*What you have to do*
Copy the passage of the travel piece below between "You can smoke" and "with her parents.", inclusive, replacing "Elaine" with "Helen".

One of the nice things about our trip was the long
conversations we had with people we met at hotels or on buses.
One of them was Joe, a French-Canadian marketing guy who has
been living in China for twelve years.
He had lots of stories about great business ideas he’d had that were
outright stolen from him. He bemoaned the fact that he was “addicted to China”
(his exact words). I tried to
probe the nature of this addiction, which was inexplicable to me, given his
experiences there. But he was never
able to articulate his reasons. He
said when he first came to the Lijiang/Shuhe area, where the air is so clean
and the landscape so beautiful, he felt tremendously relaxed and rejuvenated,
and immediately moved there. He’s
been there for two years now.
Casey was a young mother from Shanghai who was staying at
our hotel in Shuhe. Lillia had
great fun playing with her seven-year-old son. Casey had recently left her job to help care for her
parents-in-law, who are both dying of cancer in neighboring Jiangsu
Province. Her father-in-law has
stomach cancer, and her mother-in-law has lung cancer, though she had never
smoked in her life. Casey
was pretty convinced that the toxic environment in eastern China was at least
partly responsible for their cancers.
Tina was an Austrian woman in her early thirties who has
been living in Shanghai for the better part of a year, studying Chinese. When her boyfriend finishes his Ph.D.
in Austria, he’s going to join her there. She says that on a really good day in Shanghai, the
pollution index is more than double the worst pollution ever recorded in her
hometown near Vienna. Even so, she
too seemed addicted to China, although she didn’t put it that way. But she’s wondering what to do when she
wants to have kids, which she’ll have to do soon. Is it right to raise kids in such a toxic environment? She told us about the joke that was
going around Shanghai this spring when all the dead pigs came floating down the
river: “Isn’t China a great country?
You can smoke all the time without ever having to buy cigarettes, and
now when you turn on the tap, you get free pork soup!”
Elaine was a thirtyish woman from Shenyang in the Northeast,
vacationing in Yunnan with her parents.
She had gone to college in Canada and had stayed on for a total of ten
years. Then she returned to China
to take a job in Beijing. She has
been there for two years, and now plans to get back to Canada as soon as she
possibly can. She said the
pollution in Beijing this year was so much worse than she had ever experienced
before. Also, she was a little
tired of the mind-set in China right now.
She said everyone is just focused on making money, to the exclusion of
everything else. Maybe in twenty
or thirty years people will start to care about other things, she said
hopefully, but right now it’s all about the money.
It was amazing how all these different people came around to
the same themes. There seems to be
an awful lot of discontent in the Middle Kingdom these days.

*Given entries*
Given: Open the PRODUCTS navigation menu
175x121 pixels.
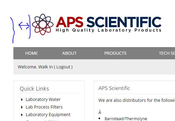Looking at the screenshot, I should [115, 53].
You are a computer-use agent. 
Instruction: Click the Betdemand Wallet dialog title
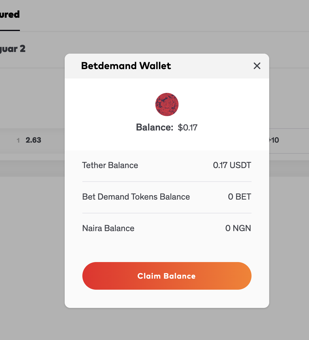(126, 66)
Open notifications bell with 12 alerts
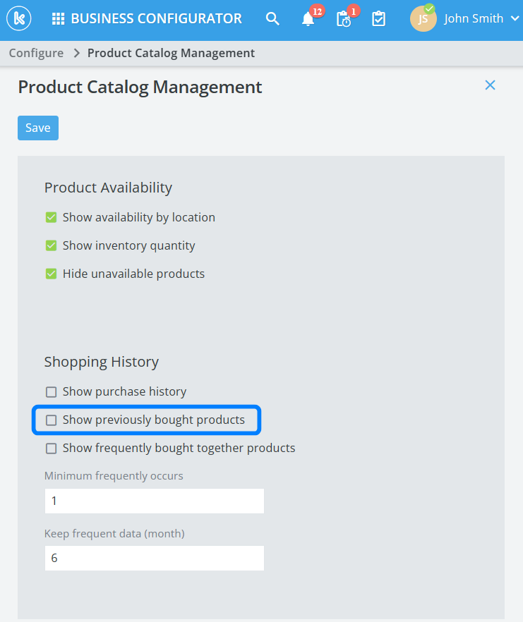523x622 pixels. coord(308,19)
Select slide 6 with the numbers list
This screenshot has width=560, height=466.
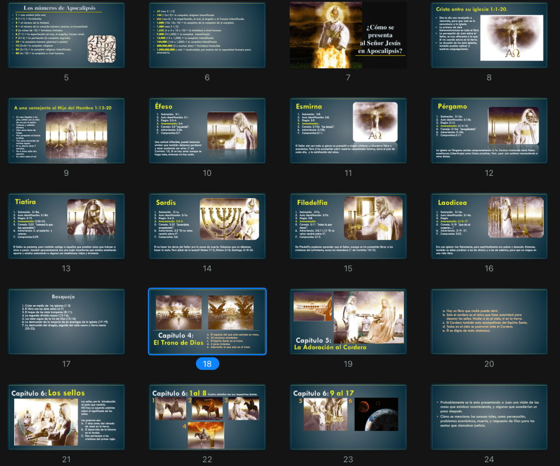[207, 35]
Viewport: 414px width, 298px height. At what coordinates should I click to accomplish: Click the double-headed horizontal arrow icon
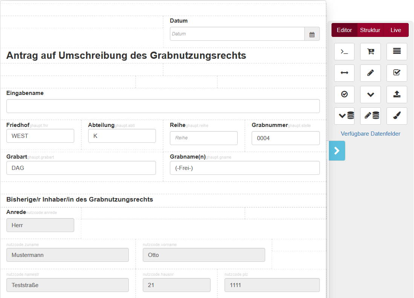coord(344,73)
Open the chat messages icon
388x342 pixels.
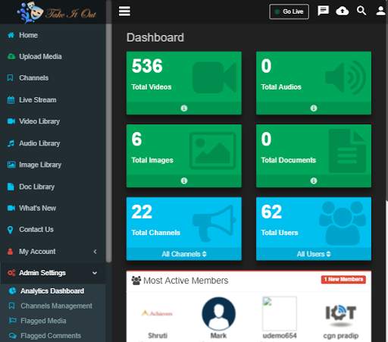[x=323, y=11]
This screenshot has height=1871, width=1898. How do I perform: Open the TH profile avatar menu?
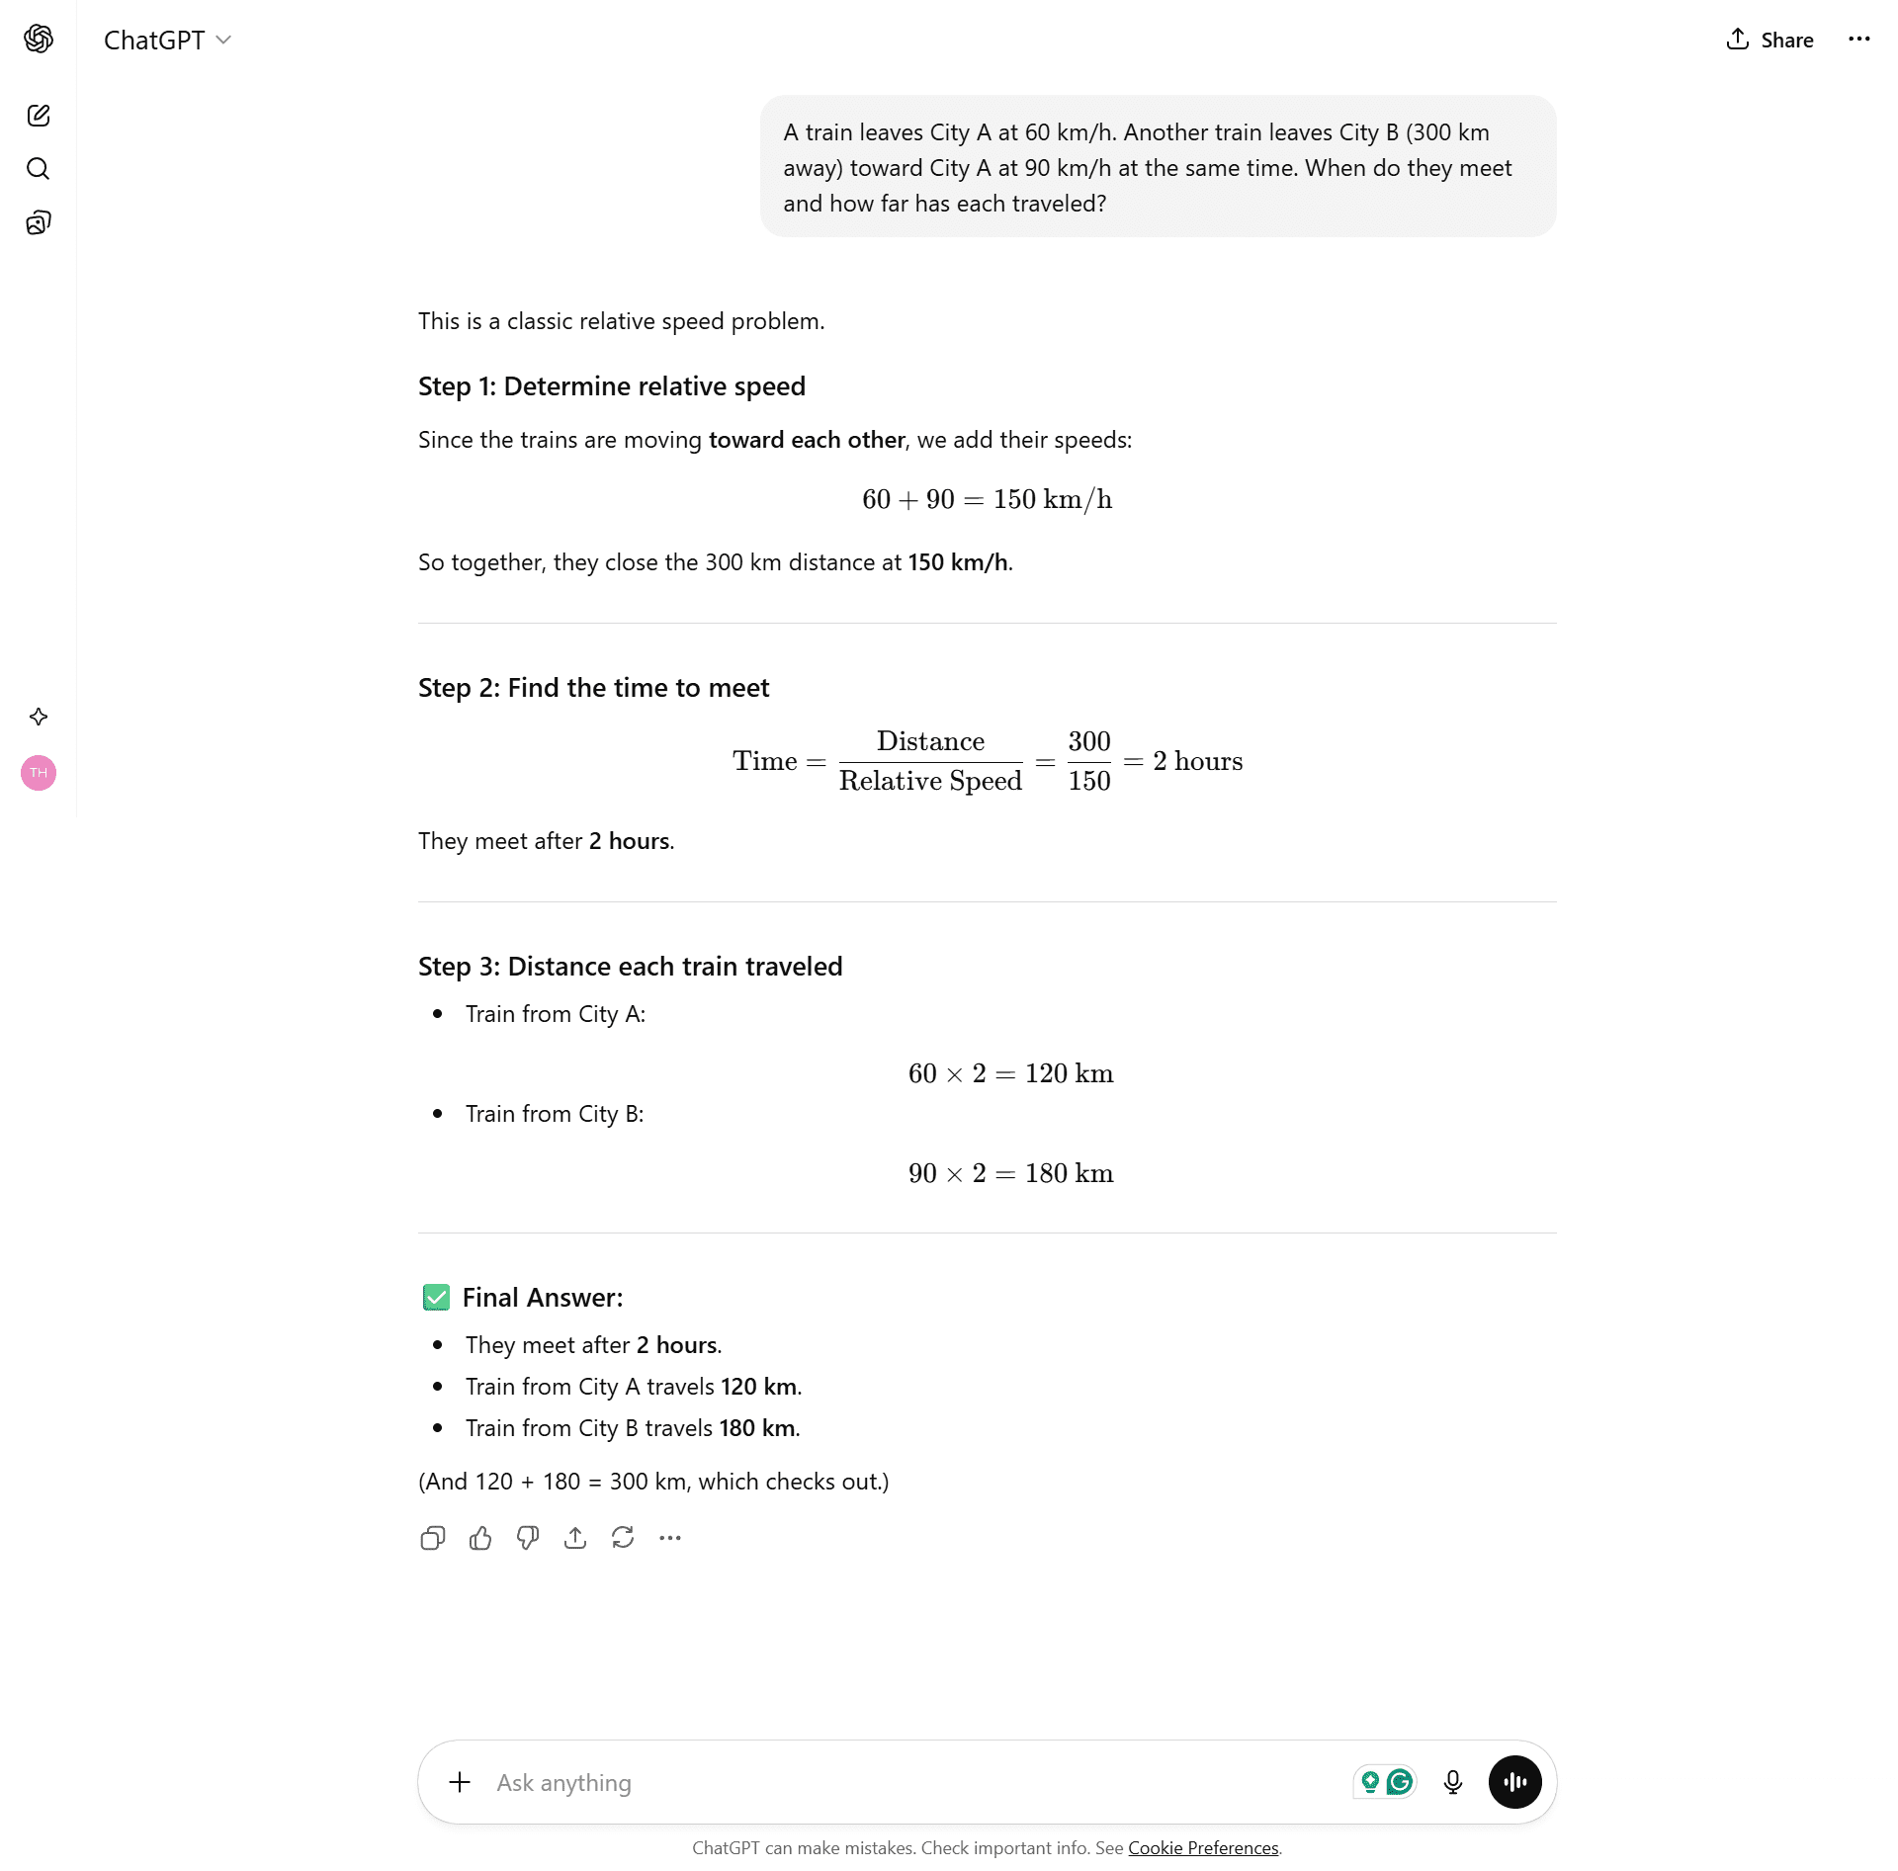(x=39, y=773)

*Response box*
You can smoke all the time without ever having to buy cigarettes, and
now when you turn on the tap, you get free pork soup!”
Helen was a thirtyish woman from Shenyang in the Northeast,
vacationing in Yunnan with her parents.